Tuesday 14 October 2014

LFF REVIEW - A GIRL AT MY DOOR (JULY JUNG)


She arrives as the sole moving figure in a sedated landscape, a disruptive force, like paint stripper eroding layer upon layer of sweetness and simplicity to uncover the caustic rot that has been concealed beneath. July Jung's A Girl at My Door is a film about what we reveal, and when, and how, and our choices therein. Her sensitivity is easily consumed as an accurate representation of that aforementioned simplicity, but Jung's balance of the delicate and the destructive is, in retrospect, enormously well-maintained. She disguises it behind an apparently average human drama, which itself is finely scripted and acted, and allows it to fuel and, in turn, feed off these theatrics - the film is a much more intricately-constructed piece of work than it ostensibly appears to be.

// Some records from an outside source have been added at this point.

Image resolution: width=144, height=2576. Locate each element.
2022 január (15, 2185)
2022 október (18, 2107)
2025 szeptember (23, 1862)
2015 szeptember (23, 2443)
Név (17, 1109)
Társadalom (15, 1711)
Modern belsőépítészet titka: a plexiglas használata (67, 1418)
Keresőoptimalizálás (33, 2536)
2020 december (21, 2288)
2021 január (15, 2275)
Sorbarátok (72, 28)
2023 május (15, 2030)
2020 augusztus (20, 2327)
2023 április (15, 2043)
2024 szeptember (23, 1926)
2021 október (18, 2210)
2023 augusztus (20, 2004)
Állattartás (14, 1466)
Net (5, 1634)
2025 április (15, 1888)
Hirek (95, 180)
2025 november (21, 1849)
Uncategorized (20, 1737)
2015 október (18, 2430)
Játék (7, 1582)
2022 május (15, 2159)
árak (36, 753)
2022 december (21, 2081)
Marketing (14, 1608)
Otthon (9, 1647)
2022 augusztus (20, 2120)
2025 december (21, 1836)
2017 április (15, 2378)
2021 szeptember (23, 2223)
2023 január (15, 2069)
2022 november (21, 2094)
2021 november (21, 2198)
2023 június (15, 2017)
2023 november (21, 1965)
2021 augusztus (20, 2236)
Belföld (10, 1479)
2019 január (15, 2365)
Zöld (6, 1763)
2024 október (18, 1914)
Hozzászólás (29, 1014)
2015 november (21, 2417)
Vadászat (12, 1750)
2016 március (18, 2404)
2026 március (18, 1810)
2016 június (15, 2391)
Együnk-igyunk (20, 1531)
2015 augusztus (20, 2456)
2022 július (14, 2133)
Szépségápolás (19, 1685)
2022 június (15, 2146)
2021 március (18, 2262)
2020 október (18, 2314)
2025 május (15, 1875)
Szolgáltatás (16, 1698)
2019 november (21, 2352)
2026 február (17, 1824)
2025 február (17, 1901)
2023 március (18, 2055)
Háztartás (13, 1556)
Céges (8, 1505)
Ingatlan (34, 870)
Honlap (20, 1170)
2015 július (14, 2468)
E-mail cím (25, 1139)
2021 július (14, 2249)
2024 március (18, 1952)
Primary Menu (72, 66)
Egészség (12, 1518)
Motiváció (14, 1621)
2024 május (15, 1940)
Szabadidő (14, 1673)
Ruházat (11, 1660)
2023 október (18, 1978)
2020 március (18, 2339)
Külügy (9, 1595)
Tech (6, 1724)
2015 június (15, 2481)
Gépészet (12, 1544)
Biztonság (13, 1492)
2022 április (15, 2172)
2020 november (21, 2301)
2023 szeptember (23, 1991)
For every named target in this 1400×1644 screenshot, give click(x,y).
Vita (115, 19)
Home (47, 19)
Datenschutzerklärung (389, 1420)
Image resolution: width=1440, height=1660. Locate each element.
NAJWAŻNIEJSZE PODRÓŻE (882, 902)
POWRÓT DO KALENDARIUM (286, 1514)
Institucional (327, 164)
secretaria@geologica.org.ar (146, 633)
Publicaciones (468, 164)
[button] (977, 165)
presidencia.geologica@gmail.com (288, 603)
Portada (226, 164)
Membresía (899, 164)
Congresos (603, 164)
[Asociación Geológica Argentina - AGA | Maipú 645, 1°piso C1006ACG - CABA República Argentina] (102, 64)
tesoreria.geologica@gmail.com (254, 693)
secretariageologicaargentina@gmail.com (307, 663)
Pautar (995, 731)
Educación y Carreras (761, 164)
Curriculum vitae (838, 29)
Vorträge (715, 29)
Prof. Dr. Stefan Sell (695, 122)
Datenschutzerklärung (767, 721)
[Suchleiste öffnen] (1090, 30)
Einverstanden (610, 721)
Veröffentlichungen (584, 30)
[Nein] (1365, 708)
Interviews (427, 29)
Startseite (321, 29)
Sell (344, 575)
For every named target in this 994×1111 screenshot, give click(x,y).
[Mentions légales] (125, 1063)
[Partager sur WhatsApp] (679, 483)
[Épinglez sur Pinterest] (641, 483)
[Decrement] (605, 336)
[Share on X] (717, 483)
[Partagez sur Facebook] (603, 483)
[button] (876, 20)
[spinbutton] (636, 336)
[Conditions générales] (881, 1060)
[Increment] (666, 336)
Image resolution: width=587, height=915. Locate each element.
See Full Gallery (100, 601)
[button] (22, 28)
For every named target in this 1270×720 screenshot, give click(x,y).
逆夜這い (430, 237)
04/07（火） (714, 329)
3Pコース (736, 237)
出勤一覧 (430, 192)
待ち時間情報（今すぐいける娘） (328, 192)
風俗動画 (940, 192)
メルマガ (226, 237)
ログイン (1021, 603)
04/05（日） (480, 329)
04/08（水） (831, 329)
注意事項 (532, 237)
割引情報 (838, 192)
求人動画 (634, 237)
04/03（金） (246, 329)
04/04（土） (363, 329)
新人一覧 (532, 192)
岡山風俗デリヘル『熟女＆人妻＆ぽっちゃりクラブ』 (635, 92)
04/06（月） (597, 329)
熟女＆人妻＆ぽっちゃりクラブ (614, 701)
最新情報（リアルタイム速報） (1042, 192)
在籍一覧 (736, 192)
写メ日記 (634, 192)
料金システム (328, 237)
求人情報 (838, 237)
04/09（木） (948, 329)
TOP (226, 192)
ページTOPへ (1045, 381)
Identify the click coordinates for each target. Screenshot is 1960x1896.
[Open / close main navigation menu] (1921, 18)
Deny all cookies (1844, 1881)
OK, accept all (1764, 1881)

Jung emphasises the fragility of her characters and their situations, these slim, slight Korean women, riding rickety bikes through rustling fields of grass along skinny dirt tracks; it keeps the film appropriately on edge, and her keen insight into her characters' thoughts provides a legitimate purpose for that edge - there's always something at risk, and, in attempting to instil order in a largely orderless community, the smallest nudge of the domino sends the whole stack tumbling down. Yet one remains unprepared for quite how hard the film's final stretch will hit, its clinical cold-heartedness serving as the ultimate disruption, potentially even threatening to restore those layers of careless, orderless paint over a rot that has not yet been purged. Viewed from the perspective of its later developments, there's little to criticise about A Girl at My Door (though rarely a lot to rave about either), still it's difficult to excuse the loss of energy in this closing section, which rather runs over the same points to exhaustion. Yet, when Jung keeps moving, as her main character, traversing through darkness and light with such nimble balance, A Girl at My Door is vital and involving.